Knowing beforehand what to look for and early signs of health concerns are crucial for keeping your hat happy and healthy.
A cat in pain can quickly turn into an aggressive cat in pain, so watching for health concerns can save the demeanor of your feline.
Here are some common health problems found in Persian cats you need to watch out for.
Knowing your Persian
Persian cats have a sophisticated and aesthetic look to them. They’re a popular breed of cats originating all the way back to the Victorian area but are unfortunately susceptible to several health concerns.
These cats have a low energy level and gentle heart, which can make the challenge of finding concerns harder. Since they are low-energy, lonesome feline’s, regular vet check-ups are important for their health.
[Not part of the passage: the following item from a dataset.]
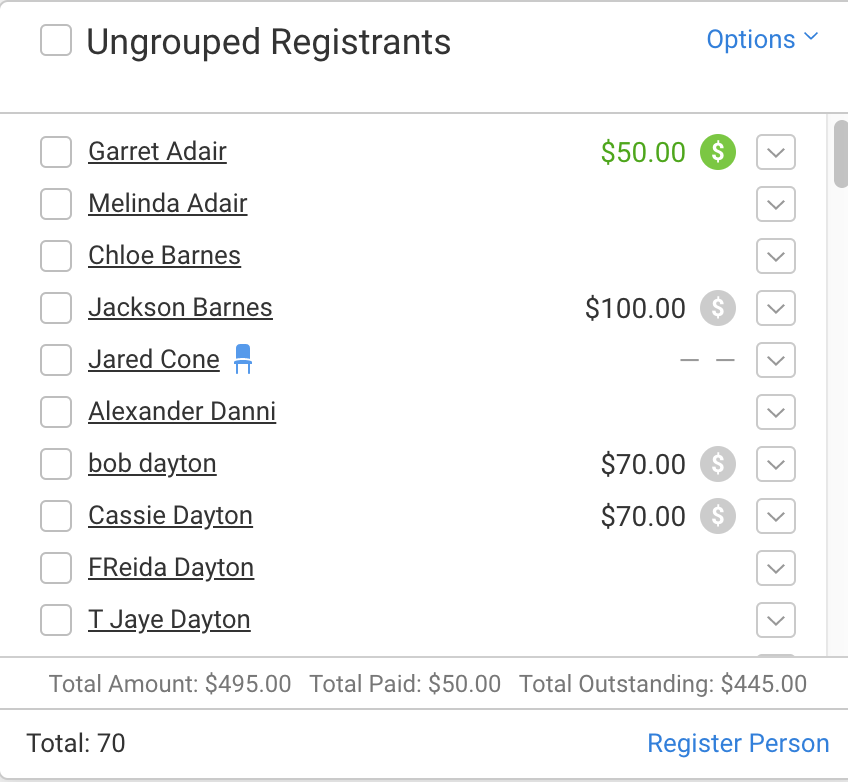Click the registrant list vertical scrollbar

[x=840, y=153]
Keeping your Persian cat healthy throughout their lives is going to benefit them in the long run when it comes to their health.
Some health problems these cats experience are internal which means they should be fed high-quality food. If your Persian cat is a kitten, start them out with wet food before making the switch to dry cat food.
Another important factor for keeping a Persian cat healthy is grooming their coat daily. The coat on a Persian cat is their most notable feature which means it needs to be taken care of and groomed regularly.
These exquisite cats need to be loved and treated properly to ensure their health, and a great way to preserve the health of these animals is to start with their day to day life.
Common health problems found in Persian cats
When your cat gets older, you need to start looking out for common health problems found in Persian cats. Persians do have hereditary health concerns to look out for which include:
- Kidney disease
- Progressive retinal atrophy
- Hypertrophic cardiomyopathy
- And more
Sadly, the kidney disease Persian cats are susceptible to causes the degeneration of kidneys which leads to kidney failure. This is a problem that typically occurs from ages 7-10 in Persian cats, so you don’t need to worry about it early on.
Smart tip: Getting a Persian from a specific breeder? Ask him about the condition of the cat’s parental kidneys. This will give you an indication of if you should run into similar problems.
If your Persian cat deals with PRA (progressive retinal atrophy), then they may become blind early on in life. This condition, unlike kidney disease, starts in the very early stages of life and progresses quickly, causing blindness. Not all Persian’s undergo PRA, but if yours does, keep a lookout on their vision.
If you find a Persian cat from a breeder, you should be on the safer side as breeders work to avoid any health concerns your cat may have. However, this doesn’t mean all cats under breeders are free of health concerns, so knowing what to look for will help keep your Persian healthy!